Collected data
# # # # #
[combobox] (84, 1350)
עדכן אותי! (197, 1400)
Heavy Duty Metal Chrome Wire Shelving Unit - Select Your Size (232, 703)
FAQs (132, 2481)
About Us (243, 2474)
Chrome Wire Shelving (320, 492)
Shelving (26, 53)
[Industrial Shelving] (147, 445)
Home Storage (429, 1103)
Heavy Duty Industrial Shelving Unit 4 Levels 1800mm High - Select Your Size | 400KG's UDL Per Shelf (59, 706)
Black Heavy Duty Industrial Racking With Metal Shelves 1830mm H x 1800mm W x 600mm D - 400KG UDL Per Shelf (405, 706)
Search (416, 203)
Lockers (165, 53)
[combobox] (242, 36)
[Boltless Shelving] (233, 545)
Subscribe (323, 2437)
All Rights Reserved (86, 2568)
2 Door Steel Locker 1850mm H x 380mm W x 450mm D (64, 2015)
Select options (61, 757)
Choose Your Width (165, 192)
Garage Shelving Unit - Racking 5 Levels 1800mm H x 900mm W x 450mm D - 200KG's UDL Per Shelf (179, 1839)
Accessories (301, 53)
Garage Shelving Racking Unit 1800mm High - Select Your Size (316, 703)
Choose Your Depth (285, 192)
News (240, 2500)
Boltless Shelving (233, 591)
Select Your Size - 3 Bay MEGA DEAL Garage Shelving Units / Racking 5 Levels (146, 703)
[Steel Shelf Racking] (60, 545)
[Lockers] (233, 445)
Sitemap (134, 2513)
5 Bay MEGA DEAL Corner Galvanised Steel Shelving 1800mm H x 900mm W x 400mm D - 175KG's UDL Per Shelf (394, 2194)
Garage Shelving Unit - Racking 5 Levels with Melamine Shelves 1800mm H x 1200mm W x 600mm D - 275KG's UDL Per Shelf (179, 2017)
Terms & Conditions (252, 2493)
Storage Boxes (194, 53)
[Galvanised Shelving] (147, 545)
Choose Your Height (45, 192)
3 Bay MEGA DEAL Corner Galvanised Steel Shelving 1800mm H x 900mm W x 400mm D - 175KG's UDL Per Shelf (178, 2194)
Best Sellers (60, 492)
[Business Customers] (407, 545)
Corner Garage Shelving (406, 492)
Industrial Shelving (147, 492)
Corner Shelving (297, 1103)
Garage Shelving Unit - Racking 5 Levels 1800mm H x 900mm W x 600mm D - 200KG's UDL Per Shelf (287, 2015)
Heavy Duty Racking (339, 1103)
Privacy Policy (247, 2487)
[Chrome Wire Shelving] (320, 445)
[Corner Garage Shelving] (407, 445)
# # # # #
#### [What the task requires]
Collect each line of the entries that has the word "Industrial", copying it in full.

#### [Response area]
[Industrial Shelving] (147, 445)
Heavy Duty Industrial Shelving Unit 4 Levels 1800mm High - Select Your Size | 400KG's UDL Per Shelf (59, 706)
Black Heavy Duty Industrial Racking With Metal Shelves 1830mm H x 1800mm W x 600mm D - 400KG UDL Per Shelf (405, 706)
Industrial Shelving (147, 492)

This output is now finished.